The red flags are prevalent and consistent and should always be at the forefront of any cryptocurrency investor or potential victim. Always remember that only a scammer will guarantee a profitable investment and substantial returns on investment; no legitimate business entity or individual should require payment in cryptocurrency, and never mix online dating and investment advice as a precursor to establishing a relationship.

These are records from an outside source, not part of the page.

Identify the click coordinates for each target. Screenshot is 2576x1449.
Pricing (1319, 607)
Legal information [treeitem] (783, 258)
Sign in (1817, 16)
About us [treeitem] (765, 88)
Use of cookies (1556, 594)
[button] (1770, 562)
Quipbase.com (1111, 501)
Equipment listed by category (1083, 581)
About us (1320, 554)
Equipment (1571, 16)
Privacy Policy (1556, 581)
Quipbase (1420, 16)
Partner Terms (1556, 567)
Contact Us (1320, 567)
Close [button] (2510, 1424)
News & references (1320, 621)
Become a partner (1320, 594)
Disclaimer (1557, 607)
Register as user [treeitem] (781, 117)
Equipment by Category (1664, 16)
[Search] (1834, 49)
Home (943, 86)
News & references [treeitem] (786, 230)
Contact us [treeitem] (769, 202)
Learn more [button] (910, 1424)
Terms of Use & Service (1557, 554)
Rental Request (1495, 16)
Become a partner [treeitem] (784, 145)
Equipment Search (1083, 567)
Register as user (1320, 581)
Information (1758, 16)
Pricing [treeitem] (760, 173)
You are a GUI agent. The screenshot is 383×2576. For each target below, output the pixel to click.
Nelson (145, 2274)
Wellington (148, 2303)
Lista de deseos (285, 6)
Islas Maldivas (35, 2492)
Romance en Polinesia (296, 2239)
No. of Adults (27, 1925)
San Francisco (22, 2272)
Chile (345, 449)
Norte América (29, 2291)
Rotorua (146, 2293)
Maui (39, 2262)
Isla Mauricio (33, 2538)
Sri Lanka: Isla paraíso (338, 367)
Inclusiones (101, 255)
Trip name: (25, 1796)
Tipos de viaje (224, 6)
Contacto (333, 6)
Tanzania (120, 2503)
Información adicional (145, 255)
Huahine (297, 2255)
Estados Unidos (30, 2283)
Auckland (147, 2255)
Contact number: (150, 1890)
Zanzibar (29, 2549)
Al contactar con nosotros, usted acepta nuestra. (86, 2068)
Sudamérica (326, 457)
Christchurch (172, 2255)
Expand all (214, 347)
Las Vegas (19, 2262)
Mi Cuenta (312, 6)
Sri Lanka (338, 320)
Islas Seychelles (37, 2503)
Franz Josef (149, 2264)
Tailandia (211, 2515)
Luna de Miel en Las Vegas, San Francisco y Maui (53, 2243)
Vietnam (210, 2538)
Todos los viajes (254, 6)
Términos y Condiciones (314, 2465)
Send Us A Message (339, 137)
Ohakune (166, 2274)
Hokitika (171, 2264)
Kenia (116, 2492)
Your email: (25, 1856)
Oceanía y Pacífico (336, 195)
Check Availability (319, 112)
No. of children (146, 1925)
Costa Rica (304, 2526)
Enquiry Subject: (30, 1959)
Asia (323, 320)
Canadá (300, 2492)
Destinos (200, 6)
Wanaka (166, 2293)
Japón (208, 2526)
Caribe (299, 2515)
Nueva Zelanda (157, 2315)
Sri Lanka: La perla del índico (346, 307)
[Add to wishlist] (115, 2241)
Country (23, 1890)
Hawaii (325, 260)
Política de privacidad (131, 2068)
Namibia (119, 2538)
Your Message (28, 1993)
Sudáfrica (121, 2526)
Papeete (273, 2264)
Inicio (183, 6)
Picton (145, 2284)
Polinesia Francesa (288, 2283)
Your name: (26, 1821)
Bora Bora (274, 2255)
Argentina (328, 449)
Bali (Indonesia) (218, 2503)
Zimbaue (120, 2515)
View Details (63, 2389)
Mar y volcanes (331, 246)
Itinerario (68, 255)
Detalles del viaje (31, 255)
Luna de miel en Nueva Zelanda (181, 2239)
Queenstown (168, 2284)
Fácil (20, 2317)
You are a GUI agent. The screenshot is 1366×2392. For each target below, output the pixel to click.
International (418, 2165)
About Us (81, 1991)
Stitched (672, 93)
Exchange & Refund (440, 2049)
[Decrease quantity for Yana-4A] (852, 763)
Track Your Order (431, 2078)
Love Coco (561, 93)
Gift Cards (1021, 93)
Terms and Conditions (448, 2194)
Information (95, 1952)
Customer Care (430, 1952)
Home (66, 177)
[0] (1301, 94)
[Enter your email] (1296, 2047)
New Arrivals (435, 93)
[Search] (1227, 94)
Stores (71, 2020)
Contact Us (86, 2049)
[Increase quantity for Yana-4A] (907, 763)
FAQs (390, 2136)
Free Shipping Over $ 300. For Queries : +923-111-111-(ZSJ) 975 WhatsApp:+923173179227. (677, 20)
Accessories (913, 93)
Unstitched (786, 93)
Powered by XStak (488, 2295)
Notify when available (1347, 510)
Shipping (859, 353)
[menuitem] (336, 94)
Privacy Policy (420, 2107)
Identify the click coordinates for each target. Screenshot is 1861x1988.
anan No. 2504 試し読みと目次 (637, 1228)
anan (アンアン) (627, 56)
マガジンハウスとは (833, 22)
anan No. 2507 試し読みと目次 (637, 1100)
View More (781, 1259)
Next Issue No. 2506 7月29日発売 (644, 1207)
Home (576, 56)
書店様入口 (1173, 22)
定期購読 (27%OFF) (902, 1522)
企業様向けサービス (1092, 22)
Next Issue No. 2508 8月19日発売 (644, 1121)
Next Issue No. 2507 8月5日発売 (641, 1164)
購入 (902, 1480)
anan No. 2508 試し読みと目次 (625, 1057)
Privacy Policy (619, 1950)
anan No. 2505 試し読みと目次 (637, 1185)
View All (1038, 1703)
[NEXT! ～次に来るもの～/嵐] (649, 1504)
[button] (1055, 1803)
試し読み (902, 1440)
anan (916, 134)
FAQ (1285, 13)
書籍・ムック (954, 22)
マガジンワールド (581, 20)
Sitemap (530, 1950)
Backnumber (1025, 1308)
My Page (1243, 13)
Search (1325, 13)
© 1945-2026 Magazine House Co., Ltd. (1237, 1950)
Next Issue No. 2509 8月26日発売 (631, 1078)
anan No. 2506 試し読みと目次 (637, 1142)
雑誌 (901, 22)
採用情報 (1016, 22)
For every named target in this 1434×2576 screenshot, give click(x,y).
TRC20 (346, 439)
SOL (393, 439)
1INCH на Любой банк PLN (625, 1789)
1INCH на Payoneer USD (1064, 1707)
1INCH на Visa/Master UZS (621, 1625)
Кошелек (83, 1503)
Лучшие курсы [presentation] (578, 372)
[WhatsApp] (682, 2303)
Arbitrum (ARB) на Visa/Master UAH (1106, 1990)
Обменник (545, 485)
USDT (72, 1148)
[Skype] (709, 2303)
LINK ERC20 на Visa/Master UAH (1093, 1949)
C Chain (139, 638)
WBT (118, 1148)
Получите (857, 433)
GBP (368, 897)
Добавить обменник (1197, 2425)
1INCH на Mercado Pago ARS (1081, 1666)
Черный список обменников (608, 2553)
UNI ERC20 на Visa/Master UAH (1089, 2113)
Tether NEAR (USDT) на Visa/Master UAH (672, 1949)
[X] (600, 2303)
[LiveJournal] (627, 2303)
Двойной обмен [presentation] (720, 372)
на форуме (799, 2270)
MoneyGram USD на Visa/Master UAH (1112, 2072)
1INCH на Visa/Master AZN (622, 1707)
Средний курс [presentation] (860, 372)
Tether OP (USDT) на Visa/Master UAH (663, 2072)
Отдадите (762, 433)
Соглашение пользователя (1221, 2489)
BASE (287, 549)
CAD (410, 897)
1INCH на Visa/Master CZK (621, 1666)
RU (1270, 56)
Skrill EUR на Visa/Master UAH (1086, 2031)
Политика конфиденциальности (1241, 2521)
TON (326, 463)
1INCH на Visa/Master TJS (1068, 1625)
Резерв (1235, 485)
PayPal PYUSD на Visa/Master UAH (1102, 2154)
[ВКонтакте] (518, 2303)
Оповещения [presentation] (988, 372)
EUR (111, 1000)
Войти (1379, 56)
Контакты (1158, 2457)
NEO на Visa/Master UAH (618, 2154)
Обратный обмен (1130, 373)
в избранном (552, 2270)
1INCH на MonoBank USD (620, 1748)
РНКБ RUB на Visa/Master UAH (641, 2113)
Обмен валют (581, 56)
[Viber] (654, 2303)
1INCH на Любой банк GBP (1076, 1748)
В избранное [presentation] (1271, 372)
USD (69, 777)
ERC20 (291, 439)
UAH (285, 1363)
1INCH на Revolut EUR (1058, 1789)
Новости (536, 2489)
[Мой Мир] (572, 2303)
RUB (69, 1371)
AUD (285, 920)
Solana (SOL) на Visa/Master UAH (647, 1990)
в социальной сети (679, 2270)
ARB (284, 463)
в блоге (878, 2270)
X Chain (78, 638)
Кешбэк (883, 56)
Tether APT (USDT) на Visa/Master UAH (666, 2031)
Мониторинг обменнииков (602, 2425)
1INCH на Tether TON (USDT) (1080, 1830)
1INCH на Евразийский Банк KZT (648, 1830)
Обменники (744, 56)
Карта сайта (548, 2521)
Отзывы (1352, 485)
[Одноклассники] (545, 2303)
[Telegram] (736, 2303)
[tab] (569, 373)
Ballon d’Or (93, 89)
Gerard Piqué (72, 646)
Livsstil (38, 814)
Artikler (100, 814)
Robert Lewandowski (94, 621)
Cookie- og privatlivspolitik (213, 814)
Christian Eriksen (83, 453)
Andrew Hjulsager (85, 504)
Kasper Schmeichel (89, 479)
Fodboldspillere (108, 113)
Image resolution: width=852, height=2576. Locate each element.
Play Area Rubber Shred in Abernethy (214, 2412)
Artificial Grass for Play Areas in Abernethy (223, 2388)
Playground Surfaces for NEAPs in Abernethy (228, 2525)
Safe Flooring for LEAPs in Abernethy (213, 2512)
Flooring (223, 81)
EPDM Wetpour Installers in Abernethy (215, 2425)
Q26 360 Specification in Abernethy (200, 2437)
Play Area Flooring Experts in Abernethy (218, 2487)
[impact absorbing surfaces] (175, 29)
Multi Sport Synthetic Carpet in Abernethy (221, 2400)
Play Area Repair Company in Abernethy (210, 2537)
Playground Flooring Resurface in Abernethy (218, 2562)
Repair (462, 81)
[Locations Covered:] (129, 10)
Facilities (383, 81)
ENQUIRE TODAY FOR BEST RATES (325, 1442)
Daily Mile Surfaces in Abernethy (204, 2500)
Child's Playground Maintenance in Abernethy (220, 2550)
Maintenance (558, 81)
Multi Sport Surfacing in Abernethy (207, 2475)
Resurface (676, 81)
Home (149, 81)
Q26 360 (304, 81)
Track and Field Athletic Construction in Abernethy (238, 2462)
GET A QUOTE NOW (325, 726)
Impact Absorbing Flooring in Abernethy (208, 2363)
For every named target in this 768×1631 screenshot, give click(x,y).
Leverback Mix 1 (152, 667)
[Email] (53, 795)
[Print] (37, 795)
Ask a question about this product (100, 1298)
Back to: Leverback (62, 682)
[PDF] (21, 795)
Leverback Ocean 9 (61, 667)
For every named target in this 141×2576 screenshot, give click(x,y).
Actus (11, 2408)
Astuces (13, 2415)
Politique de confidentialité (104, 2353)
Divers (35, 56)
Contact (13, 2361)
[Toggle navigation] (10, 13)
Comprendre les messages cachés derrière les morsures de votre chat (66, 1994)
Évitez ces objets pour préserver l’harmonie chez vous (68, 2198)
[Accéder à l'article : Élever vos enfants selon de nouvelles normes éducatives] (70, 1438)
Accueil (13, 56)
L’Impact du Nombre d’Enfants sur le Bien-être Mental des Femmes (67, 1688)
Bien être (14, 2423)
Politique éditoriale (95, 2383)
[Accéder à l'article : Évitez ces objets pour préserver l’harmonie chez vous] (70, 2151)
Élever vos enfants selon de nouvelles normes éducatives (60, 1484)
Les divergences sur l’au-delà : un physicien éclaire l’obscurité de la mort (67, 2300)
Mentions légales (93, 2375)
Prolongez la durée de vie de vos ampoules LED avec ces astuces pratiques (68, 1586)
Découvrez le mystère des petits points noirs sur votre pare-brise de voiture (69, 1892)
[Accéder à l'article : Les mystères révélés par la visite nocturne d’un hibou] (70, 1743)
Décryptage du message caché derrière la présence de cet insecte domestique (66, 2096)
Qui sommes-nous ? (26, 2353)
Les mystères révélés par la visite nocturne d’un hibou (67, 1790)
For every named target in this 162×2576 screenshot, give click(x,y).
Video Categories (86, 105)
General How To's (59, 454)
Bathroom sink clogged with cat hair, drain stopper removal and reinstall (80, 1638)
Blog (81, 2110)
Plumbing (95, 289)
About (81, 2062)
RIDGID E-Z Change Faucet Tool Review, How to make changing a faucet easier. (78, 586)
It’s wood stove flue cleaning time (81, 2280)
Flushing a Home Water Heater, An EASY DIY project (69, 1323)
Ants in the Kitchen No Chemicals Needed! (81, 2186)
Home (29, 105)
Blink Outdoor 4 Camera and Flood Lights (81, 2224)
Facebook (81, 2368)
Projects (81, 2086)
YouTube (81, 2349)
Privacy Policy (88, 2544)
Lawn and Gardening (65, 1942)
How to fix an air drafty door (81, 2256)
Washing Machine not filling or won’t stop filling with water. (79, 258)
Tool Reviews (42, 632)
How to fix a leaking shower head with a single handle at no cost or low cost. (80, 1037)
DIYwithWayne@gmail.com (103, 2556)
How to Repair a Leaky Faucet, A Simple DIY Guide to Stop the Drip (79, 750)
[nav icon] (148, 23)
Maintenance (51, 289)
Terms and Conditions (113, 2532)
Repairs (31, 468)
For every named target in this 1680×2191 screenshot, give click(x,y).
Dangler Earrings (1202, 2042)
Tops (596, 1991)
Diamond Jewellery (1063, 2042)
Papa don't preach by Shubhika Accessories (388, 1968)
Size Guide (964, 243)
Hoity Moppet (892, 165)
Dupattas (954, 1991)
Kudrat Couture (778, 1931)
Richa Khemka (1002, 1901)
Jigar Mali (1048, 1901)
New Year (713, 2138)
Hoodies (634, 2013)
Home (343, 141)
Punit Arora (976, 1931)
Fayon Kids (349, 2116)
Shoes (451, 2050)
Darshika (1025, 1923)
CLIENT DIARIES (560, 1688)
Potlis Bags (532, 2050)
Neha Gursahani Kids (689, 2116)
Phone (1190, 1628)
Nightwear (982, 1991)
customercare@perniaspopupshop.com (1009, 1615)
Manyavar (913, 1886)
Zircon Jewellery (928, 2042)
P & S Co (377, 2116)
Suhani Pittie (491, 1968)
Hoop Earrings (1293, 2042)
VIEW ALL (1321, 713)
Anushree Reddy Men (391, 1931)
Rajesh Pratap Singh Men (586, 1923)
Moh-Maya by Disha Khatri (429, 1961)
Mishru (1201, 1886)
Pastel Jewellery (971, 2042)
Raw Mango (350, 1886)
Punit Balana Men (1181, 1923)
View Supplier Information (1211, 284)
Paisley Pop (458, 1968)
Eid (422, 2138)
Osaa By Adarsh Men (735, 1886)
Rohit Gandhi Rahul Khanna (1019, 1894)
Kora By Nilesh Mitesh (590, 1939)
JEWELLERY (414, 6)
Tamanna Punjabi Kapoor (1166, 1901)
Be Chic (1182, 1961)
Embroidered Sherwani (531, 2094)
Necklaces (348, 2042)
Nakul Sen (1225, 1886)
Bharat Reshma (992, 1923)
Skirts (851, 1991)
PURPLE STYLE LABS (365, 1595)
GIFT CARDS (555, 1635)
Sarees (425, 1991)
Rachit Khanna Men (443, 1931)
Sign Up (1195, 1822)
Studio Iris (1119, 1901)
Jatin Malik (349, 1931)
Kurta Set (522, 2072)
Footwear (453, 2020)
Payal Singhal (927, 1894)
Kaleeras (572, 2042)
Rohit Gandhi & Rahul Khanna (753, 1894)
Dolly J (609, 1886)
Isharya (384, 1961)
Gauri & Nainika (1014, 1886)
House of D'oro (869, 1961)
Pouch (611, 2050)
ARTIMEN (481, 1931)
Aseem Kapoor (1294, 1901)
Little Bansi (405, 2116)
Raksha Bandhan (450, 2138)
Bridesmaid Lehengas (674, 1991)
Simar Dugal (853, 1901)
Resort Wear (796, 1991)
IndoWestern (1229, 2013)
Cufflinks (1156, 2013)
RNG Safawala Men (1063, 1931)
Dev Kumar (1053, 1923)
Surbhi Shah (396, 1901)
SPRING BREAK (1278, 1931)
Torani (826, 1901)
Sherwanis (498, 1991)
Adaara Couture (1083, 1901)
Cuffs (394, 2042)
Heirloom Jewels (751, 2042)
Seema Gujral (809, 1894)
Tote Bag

Finally, if you have fallen victim to a cryptocurrency scam, it is essential that you report the activity and provide as much supporting documentation as possible. Believe me; these scammers are working the system with many potential victims on the hook at the same time. Understand that reporting these scammers to the authorities may save someone else from the same fate.
I will tell you that the crypto exchange or crypto wallet you use will not be any help or assistance. The crypto exchange will claim that they cannot track or trace any transaction and therefore cannot assist you with your losses. Other than the crypto exchange, divisions within the Securities and Exchange Commission, The Federal Trade Commission, Commodity Futures Trading Commission, Internet Crime Complaint Center, and your local and statewide law enforcement agencies will collect your information, document the crime, and assist where possible.
Ultimately, you must protect yourself and never trust anyone else with your investment but a licensed and trained professional. I don’t want you to lose a penny to these crypto scammers.